Each line below from the "The image size is (827, 570)." line through the "420x129 pixels." line, those two included, must be restated word for word; the pictures must not be.

Data to use

——

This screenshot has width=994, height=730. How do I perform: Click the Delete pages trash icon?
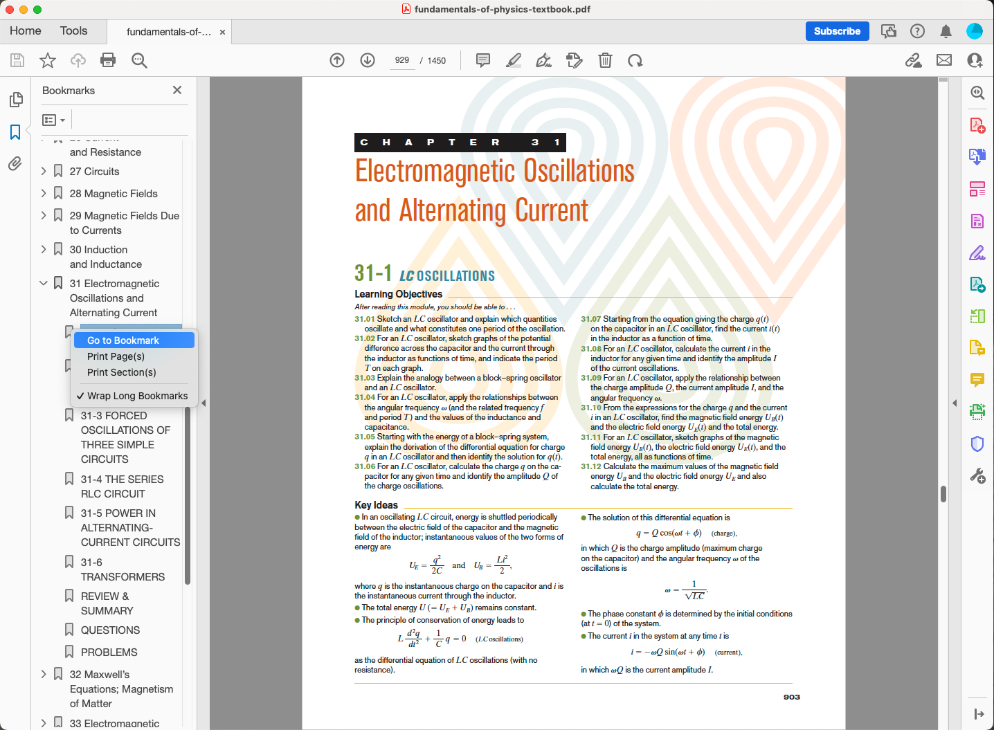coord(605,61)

——

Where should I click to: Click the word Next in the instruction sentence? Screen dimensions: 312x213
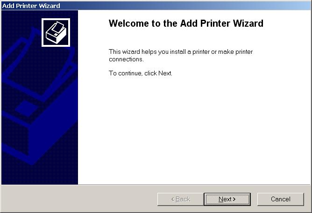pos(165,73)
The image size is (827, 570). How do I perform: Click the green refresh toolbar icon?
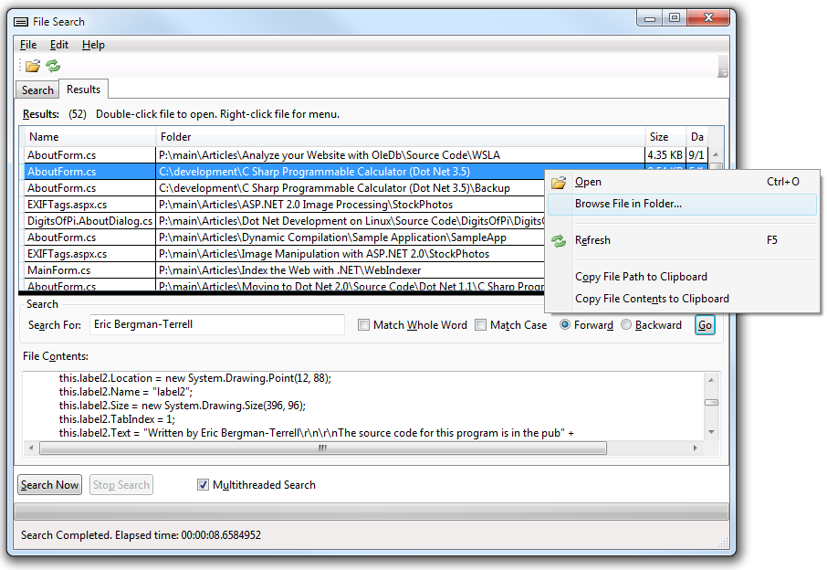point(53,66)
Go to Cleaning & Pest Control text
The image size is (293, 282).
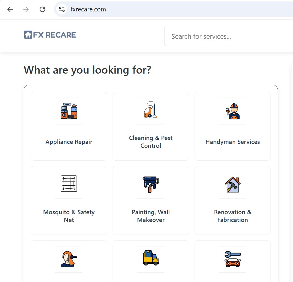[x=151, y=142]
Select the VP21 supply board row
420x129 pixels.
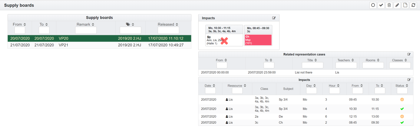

——

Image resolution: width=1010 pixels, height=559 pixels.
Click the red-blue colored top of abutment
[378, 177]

——

Task answer
The image size is (827, 570). How do I perform: Click the green refresh toolbar icon?
point(53,66)
Go to Cleaning & Pest Control text
The image size is (293, 282).
[x=151, y=142]
Select the VP21 supply board row
420x129 pixels.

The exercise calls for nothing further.